Cancer Doesn’t Make Us Worth Less
For those who haven’t been following the issue, ICER is working to establish an economic formula that would ultimately be used by health insurance companies and government programs to deny treatments for some patients. The framework will rank medications for a blood cancer called multiple myeloma even though these same medications have resulted in great strides toward making this incurable cancer a chronic, manageable disease.
“I’m a cancer survivor, and I take enormous offense at the suggestion that at any point in my life, I might have been worth less than one,” Hinkel writes at Medium.com. “An economic formula that counts sick people as fractions could ration health care and penalize cancer patients.”
She adds, “If allowed to continue, ICER could provide American insurance companies a basis to deny coverage for drugs, dis-incentivize investment in cancer science, and leave patients facing the equivalent of some much-ballyhooed “death panel” for the rationing of their health care.”
Hinkel makes a powerful case against ICER’s framework and what it means for patients.
“The ivory-tower methodologists at ICER are putting all of us — past, current, and potential future patients — at risk with their academic, vaguely patriarchal methodology that seeks to say who is “worth it” and who is not,” she writes.
After you read Hinkel’s piece, which eviscerates ICER’s framework, take action. Medicare is considering using ICER as a benchmark for policy; you can publicly comment on that proposal by May 7 at this link, and by clicking “Submit a Formal Comment”.
State Spotlight: End Fail First in Ohio
Insurance companies are fighting a proposal to end “fail first” policies in the Buckeye State. Known by the more innocuous “step therapy,” these policies force patients to receive ineffective but lower cost treatments before gaining access to the right treatment prescribed by their doctors.
The Plain Dealer’s Casey Ross shares the story of Cheryl Volk, a nurse who found a treatment that worked to cure scaly blotches of red skin.
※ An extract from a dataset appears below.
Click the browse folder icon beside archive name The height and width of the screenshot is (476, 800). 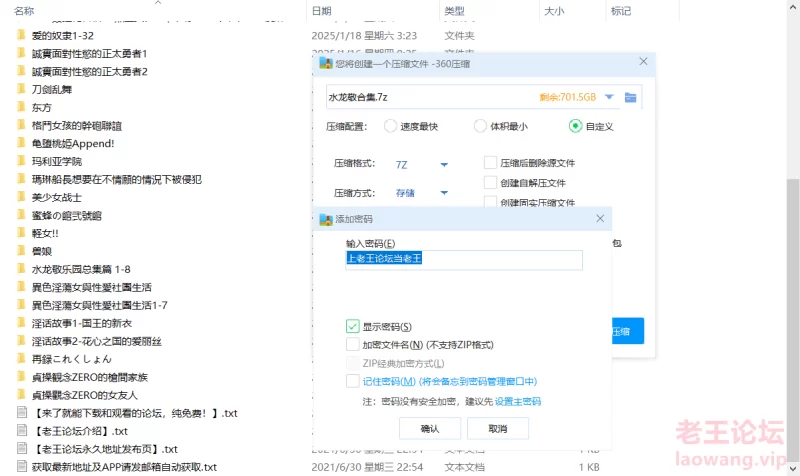pos(630,97)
After her doctor prescribed the right treatment that worked, her insurance company overruled her doctor and forced her to switch to an ineffective treatment.
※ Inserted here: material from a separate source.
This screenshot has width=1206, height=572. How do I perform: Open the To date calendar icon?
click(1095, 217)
“My heart sank,” the intensive care nurse told the Plain Dealer. “I knew it was going to come back, and my doctor knew it, too.”
Now, she’s fighting back against fail first by offering her testimony to the Ohio State Legislature in support of legislation to limit “fail first.”
“This is particularly problematic when you’re dealing with mental health medications,” explained State Senator Peggy Lehner, a co-author of the bill to limit fail first. “Lots of those drugs take three or four weeks to kick in. If you have to go through two or three different drugs, you could be talking months of delays before getting the drug the doctor felt was going to work best for you.”
Enjoy with Your Weekend Coffee
This weekend, take the time to read Vann Newkirk’s lengthy piece published at The Atlantic on the cancer moonshot initiative and the potential for landmark breathroughs in cancer treatments. Here’s a short excerpt to pique your interest.
“Radical new advances in science provide hope that seemed impossible before, and newly developing partnerships among public entities, private companies, academic researchers, patients, and insurers provide a staging ground for that science to take off. In this instant, there might finally be a window. Maybe the moon isn’t as far away as humanity once thought?”
Half of patients with rectal cancer are receiving substandard care, reports Kay Jackson, a contributing writer for MedPage Today.
National guidelines establish that the best treatment for rectal cancer is to use neoadjuvant chemoradiotherapy, surgery and adjuvant chemoradiotherapy. Following these guidelines, patients have a 5-year survival rate of 72.4%.
When the guidelines aren’t followed, the 5-year survival rate for patients that receive surgery alone drops to 44.9%.
“Trimodality therapy is associated with the best outcomes for these patients, and surgery alone or definitive CRT should only be reserved for patients who are unable to tolerate trimodality therapy, or for carefully selected patients taking part in clinical trials,” Timur Mitin, MD, PhD, of Oregon Health and Science University in Portland, and colleagues wrote in their study published online in the journal Cancer.
All patients should gain access to the treatment that is right and most effective for them.